I’m 28 years old and two days ago I found out I was pregnant. I’m in a relationship with a 41 year old man, we’ve been formally together only a few months but I have been seeing him almost 11 months.
I told him soon as I found out, I told him that I was in shock also and that we should let the news sink in before we made a decision. He didn’t say much but that night he got extremely drunk and spent the following day nursing a hangover and avoiding any serious talk. I wanted to let him deal with the news in the way he needed to, however, I became worried that he hadn’t talked about the pregnancy at all and I started to feel scared by his avoidance.
Later on I brought the pregnancy up again, but this time I explained that I was feeling that I was becoming slightly attached to it. He then explained that as much as the idea of a baby would be nice, he isn’t ready for one and had accepted the idea that at 41 years of age he wouldn’t have any. As the talk continued he got angry and said that should I have the baby I will be completely on my own, that he is ‘out’ and will have nothing to do with it. He also said I would be ruining his life should I have the baby.

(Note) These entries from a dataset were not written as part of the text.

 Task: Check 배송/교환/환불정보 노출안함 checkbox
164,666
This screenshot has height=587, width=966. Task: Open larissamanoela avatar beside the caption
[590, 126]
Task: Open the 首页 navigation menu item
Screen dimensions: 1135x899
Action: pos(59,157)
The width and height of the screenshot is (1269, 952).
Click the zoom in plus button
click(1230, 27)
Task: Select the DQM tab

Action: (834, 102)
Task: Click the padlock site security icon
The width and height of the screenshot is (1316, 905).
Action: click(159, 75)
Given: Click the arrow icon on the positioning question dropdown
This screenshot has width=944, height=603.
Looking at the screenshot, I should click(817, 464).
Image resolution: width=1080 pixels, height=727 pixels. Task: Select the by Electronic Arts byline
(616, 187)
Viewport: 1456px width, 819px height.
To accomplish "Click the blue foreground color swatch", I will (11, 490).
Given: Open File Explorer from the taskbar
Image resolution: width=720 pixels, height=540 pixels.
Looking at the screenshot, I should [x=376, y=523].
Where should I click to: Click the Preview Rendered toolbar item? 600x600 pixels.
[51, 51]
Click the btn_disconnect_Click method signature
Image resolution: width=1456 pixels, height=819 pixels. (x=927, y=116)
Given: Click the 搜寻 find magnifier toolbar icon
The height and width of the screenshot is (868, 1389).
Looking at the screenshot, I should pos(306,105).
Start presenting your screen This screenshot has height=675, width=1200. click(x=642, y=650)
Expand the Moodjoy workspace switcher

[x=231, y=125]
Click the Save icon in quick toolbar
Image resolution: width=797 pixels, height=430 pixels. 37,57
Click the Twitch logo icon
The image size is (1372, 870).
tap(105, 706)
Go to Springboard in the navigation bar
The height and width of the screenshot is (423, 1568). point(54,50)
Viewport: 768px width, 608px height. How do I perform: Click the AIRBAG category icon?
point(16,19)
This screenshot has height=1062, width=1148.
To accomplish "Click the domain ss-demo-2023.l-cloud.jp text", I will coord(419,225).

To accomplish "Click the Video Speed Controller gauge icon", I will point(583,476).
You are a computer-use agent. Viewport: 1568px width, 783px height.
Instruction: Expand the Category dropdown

I didn’t say anything but listened to him. I eventually got upset and had to lock myself in the bathroom as I broke down in a fit of tears- I felt so completely abandoned and alone. Ten minutes later he said he has had enough of being cooped inside and was going out to a party. I still can’t believe he couldn’t give me any form of emotional support as I was at my weakest and most confused point.
That was the last point I saw him. My sister picked me up last night and I have been on an emotional rollercoaster here for the night.
He has since text me saying that he needs time in his own, to take it all in and make the right decision. I understand it’s a shock, but I really needed him here. A mutual friend has phoned and explained that this is the way he deals with things, but I can’t help but feel abandoned by him. Why should I have to hold a 41 year old mans hand through something which I am finding so painful myself? Whilst receiving no emotional support back either....
I am now feeling that I would be better off without him, with whatever I choose to do with this pregnancy...
Has anyone had any experiences of this with their partner?